Conversation Intelligence

Sentiment Analysis

By Vadim Kouznetsov, Founder of BubblyPhone · Last updated April 5, 2026

Sentiment analysis is the classification of text or speech along an emotional axis — typically positive, neutral, or negative — to measure how a caller feels about the conversation, a topic, or a brand, at the sentence level, the turn level, or the whole-call level. It is the metric that every AI phone agent dashboard displays first, and the metric that most frequently means the wrong thing.

Three levels of sentiment

The same audio can produce three different sentiment scores depending on what you measure.

Sentence-level sentimentscores each individual utterance. It is the easiest to compute and the most misleading. A caller who says “I am really frustrated” early in a call and “thank you so much” at the end has produced one negative sentence and one positive sentence, but the overall experience is positive — the AI resolved their frustration. Averaging the sentences gives you neutral, which is wrong.

Turn-level sentimentscores each back-and-forth exchange. This captures more context but still misses trajectory. Two calls can have the same distribution of turn sentiments in very different orders — one starts negative and ends positive (a save), the other starts positive and ends negative (a churn risk). Without looking at the sequence, both look the same.

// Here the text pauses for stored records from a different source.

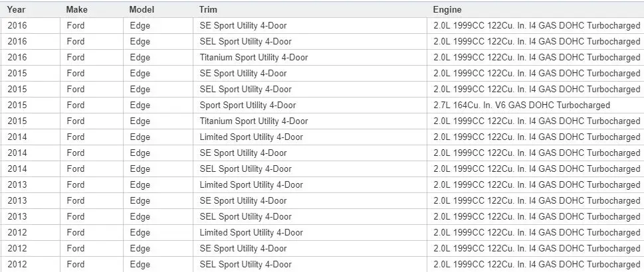Click 2016 SEL Sport Utility 4-Door trim

pos(246,41)
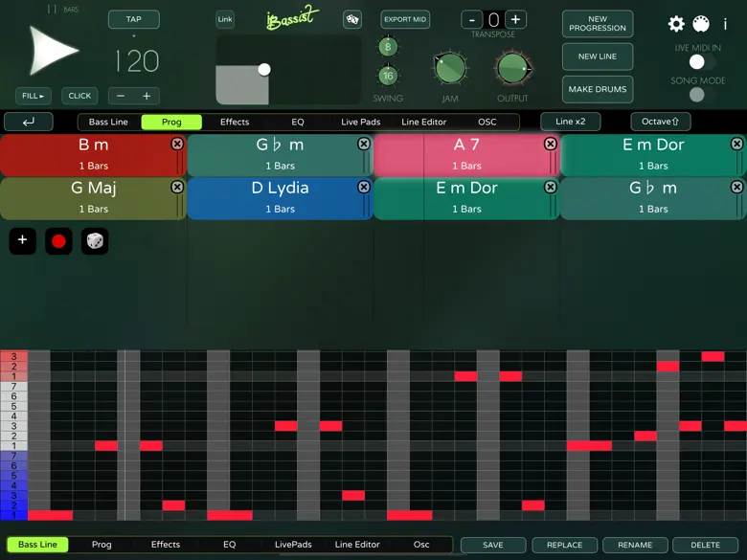Viewport: 747px width, 560px height.
Task: Roll the white dice chord randomizer
Action: 95,241
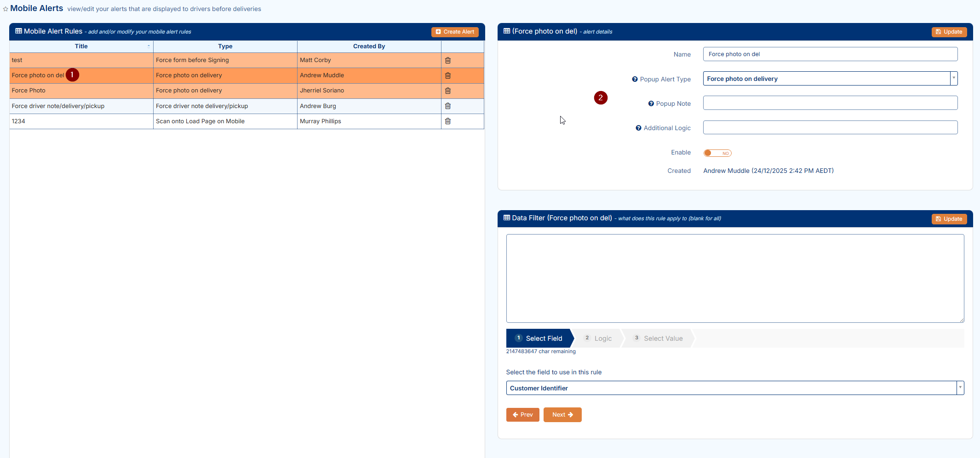
Task: Click Update in the alert details panel
Action: click(x=949, y=32)
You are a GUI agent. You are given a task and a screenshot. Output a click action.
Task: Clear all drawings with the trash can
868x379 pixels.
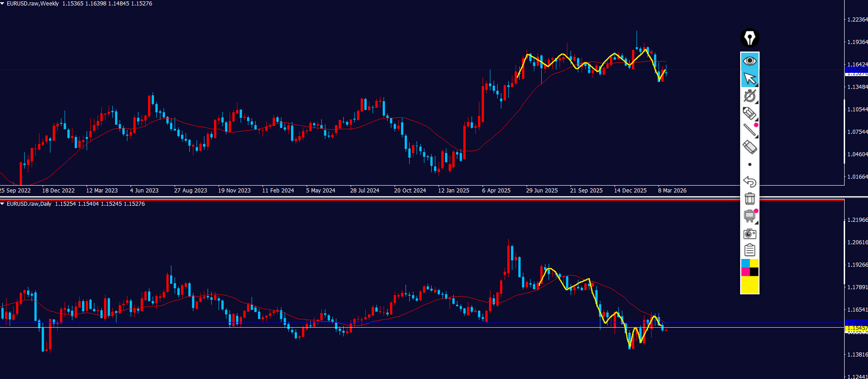(750, 199)
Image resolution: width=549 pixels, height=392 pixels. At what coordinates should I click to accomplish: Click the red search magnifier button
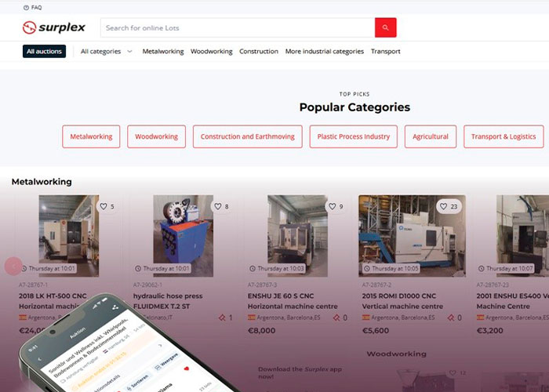click(x=386, y=27)
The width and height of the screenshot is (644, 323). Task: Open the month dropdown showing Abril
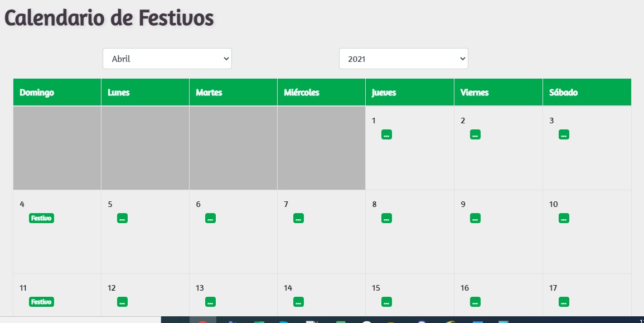(167, 59)
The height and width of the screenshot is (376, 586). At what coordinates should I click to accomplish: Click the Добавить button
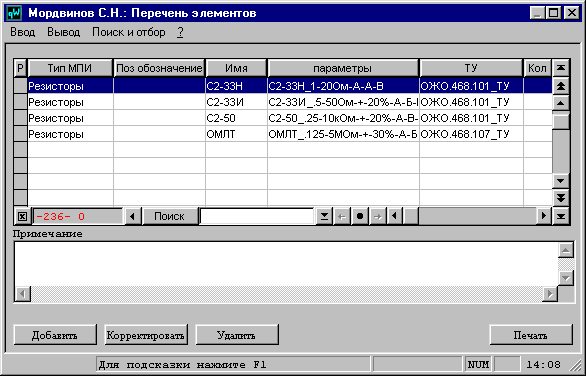click(55, 335)
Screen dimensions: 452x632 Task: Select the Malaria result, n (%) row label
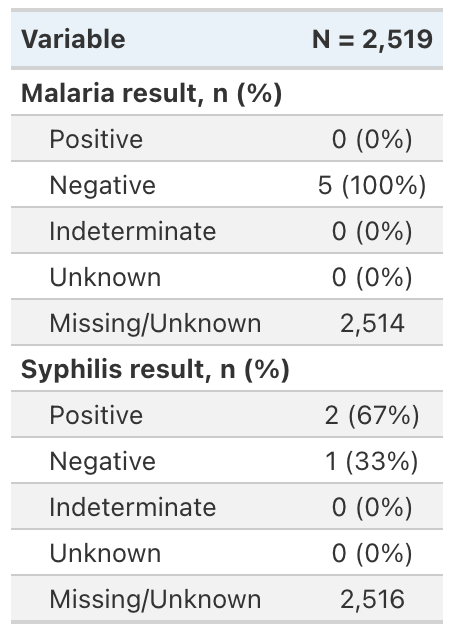[151, 94]
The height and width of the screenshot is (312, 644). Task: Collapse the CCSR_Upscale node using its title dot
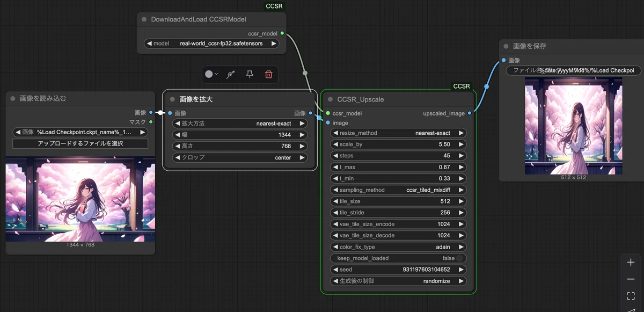pyautogui.click(x=330, y=99)
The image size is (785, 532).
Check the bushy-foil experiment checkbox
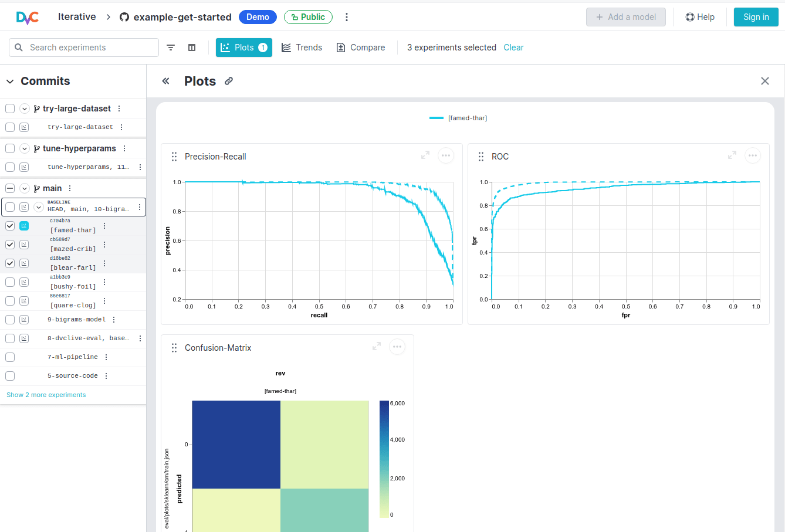click(x=9, y=282)
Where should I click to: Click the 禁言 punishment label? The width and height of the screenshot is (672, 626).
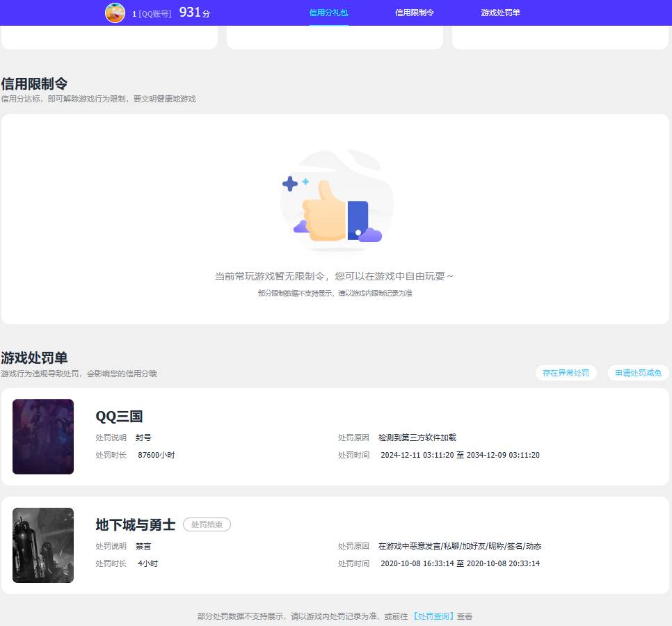tap(143, 546)
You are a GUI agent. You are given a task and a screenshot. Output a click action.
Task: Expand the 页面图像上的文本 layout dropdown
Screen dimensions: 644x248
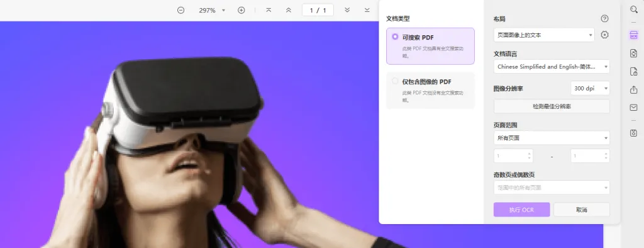[544, 35]

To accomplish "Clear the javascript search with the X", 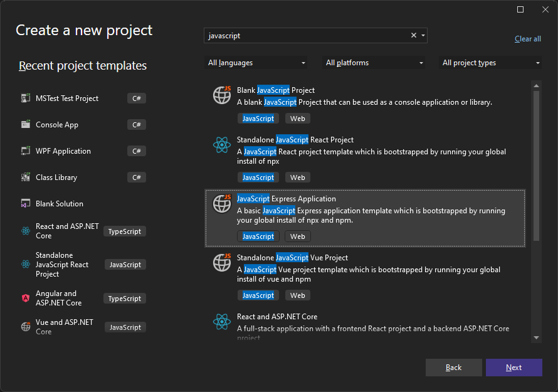I will [413, 35].
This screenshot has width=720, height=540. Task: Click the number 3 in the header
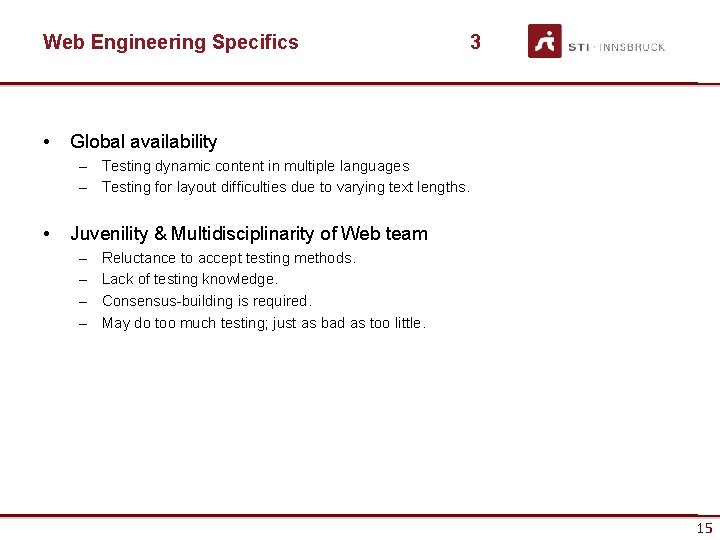click(x=475, y=42)
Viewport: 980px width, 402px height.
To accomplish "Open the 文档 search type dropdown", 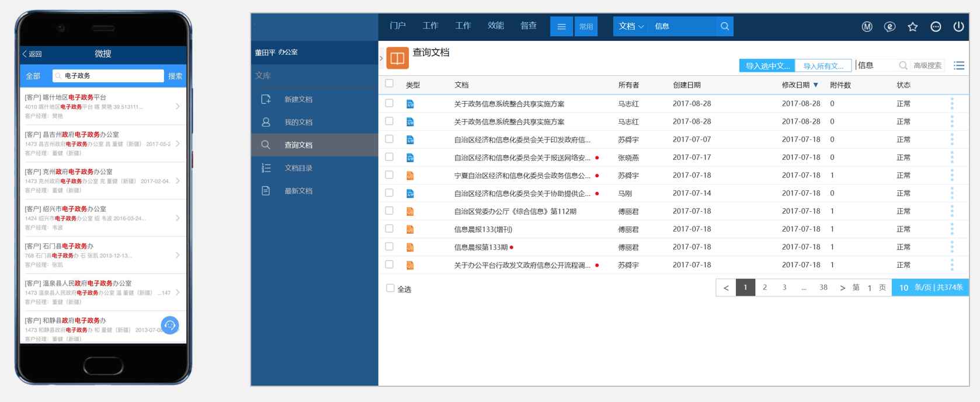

Whole-call sentiment with trajectory is what actually works. The LLM reads the entire transcript, outputs an overall score, and separately notes the starting and ending state. This is enough to distinguish a saved call from a soured one, and it is what a human QA reviewer does naturally when they grade a conversation.

Why sentiment scores are often wrong in ways that matter

Sentiment models are trained on text. Phone calls are speech. The conversion from speech to text loses information that matters for sentiment.

Tone is gone.“That’s great” sincere and “that’s great” sarcastic are the same three words in a transcript. A human listening to the audio knows the difference. A text-based sentiment model cannot.
Silence is information. A caller who goes quiet for eight seconds has told you something about how they feel. In a transcript, that silence is just a gap. Speech-to-speech models preserve this signal; text-based analysis loses it.
Politeness masks frustration. Callers in many cultures stay polite even when they are angry. A sentiment model trained on web text will score a polite complaint as neutral or positive, missing the actual dissatisfaction entirely.
Resolution trumps tone.A call that stays negative throughout but ends with the caller’s problem solved is a successful call. Sentiment alone cannot tell you that.

The metric you probably actually want

For most AI phone agent teams, “sentiment” is a proxy for a more specific question: did the caller get what they wanted?. That question has a cleaner answer than sentiment does. It is a yes or no. You can check it against the transcript directly, without needing to guess at emotional state. And it maps to business metrics (conversion, resolution rate, churn) that sentiment does not.

The practical recommendation: track outcome as your primary metric (did the goal get met?), sentiment as a secondary signal (how did the caller feel about how it was met?), and trajectory as a diagnostic (where in the call did things turn around or go wrong?). Alone, sentiment is a vanity metric. In combination with outcome, it becomes diagnostic information about what to improve.

When speech-native sentiment wins

One case where sentiment analysis actually becomes reliable is when it is performed on audio directly rather than on the transcript. Modern speech-to-speech models and audio-native classifiers can detect prosodic features — pitch, intensity, speaking rate, pauses — that text loses. They pick up sarcasm and frustrated politeness that text models cannot.

This is not free. Audio-native sentiment analysis is more expensive per call than text-based, and the tools are less mature. But for high-stakes applications — a suicide-prevention hotline, a churn-risk flagging system, a fraud-detection pipeline — audio-based sentiment is where the accuracy lives.